TensorFlow 1 version | View source on GitHub |
A dtype policy for a Keras layer.
tf.keras.mixed_precision.experimental.Policy(
name, loss_scale=USE_DEFAULT
)
A dtype policy determines dtype-related aspects of a layer, such as its
computation and variable dtypes. Each layer has a policy. Policies can be
passed to the dtype
argument of layer constructors, or a global policy can
be set with tf.keras.mixed_precision.experimental.set_policy
. A layer will
default to the global policy if no policy is passed to it's constructor.
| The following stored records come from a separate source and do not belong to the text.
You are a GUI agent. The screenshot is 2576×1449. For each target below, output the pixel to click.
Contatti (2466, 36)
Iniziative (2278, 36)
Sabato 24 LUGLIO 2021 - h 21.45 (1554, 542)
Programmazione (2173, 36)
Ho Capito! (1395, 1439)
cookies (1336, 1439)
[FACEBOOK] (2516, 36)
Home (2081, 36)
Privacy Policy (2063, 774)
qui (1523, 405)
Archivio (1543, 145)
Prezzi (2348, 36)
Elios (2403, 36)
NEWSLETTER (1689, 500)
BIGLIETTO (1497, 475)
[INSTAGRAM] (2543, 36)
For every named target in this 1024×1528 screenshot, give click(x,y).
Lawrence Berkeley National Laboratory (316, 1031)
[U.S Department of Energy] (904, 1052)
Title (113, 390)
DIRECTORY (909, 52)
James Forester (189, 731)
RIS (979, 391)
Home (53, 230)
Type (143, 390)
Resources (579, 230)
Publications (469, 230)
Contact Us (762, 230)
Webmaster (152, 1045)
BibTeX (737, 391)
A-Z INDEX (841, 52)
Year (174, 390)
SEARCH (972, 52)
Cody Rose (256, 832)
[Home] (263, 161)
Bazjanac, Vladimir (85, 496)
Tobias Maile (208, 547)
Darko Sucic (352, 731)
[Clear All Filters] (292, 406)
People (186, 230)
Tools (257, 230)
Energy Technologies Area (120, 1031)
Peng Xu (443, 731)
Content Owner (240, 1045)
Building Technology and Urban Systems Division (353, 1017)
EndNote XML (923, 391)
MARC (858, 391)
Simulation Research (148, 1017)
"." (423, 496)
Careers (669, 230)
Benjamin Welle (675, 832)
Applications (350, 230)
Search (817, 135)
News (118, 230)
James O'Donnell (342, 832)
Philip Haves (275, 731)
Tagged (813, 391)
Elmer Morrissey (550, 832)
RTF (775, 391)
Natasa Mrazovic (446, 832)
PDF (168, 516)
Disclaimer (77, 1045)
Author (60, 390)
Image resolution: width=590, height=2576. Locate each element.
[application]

For many models, each layer's policy will have the same compute dtype and
variable dtype, which will typically be float32. In this case, we refer to the
singular dtype as the layer's dtype, which can be queried by the property
tf.keras.layers.Layer.dtype
.
When mixed precision training is used, most layers will instead have a float16
or bfloat16 compute dtype and a float32 variable dtype, and so the layer does
not have a single dtype. See this
link
for more information on mixed precision training. When the variable dtype does
not match the compute dtype, variables will be automatically casted to the
compute dtype to avoid type errors. In this case,
tf.keras.layers.Layer.dtype
refers to the variable dtype, not the compute
dtype.
Certain policies also have a tf.mixed_precision.experimental.LossScale
instance, which is used by tf.keras.Model
s to performance loss scaling. Loss
scaling is a technique used with mixed precision to avoid numerical underflow
in float16 gradients. Loss scaling is only done by Models in Model.fit
,
Model.train_on_batch
, and similar methods. Layers which are not Models
ignore the loss scale.
Policies are constructed by passing a string to the constructor, e.g.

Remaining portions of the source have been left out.